> Recorded information:

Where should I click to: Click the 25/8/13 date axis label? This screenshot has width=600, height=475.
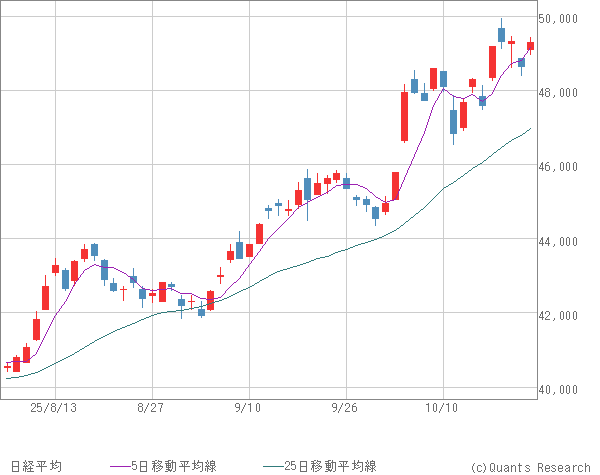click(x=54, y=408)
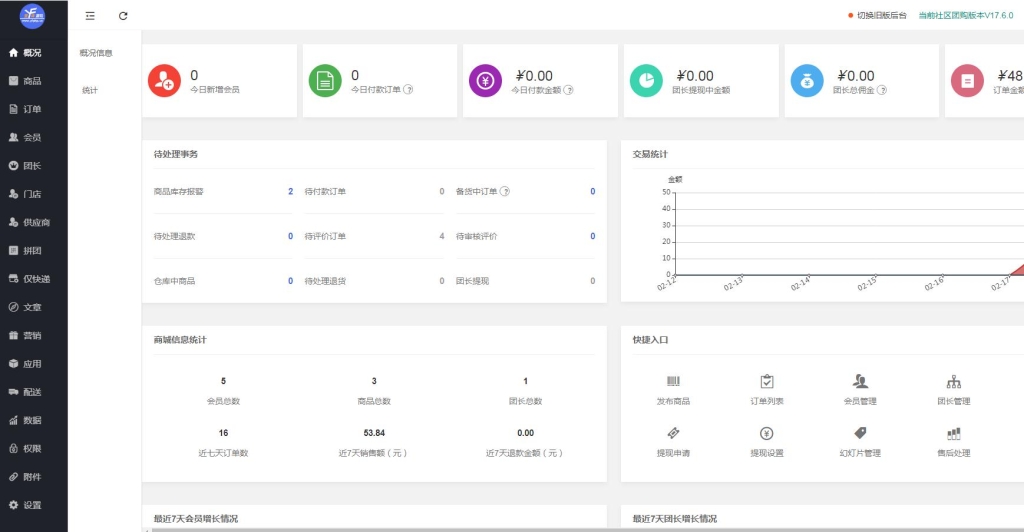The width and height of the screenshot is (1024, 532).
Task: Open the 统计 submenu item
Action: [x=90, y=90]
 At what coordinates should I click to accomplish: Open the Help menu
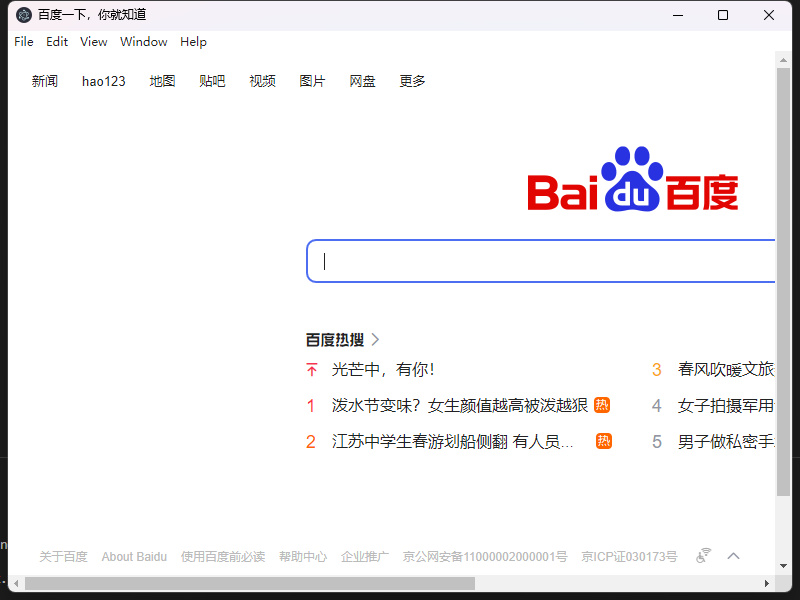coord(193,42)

> Task:
Would you retype every record above exactly, leaving out the pictures?

> Answer to this problem:
Where should I click to: Click the 25/8/13 date axis label? This screenshot has width=600, height=475.
click(x=54, y=408)
The width and height of the screenshot is (1024, 532).
Task: Open the 统计 submenu item
Action: [x=90, y=90]
 At what coordinates should I click to accomplish: Open the Help menu
coord(193,42)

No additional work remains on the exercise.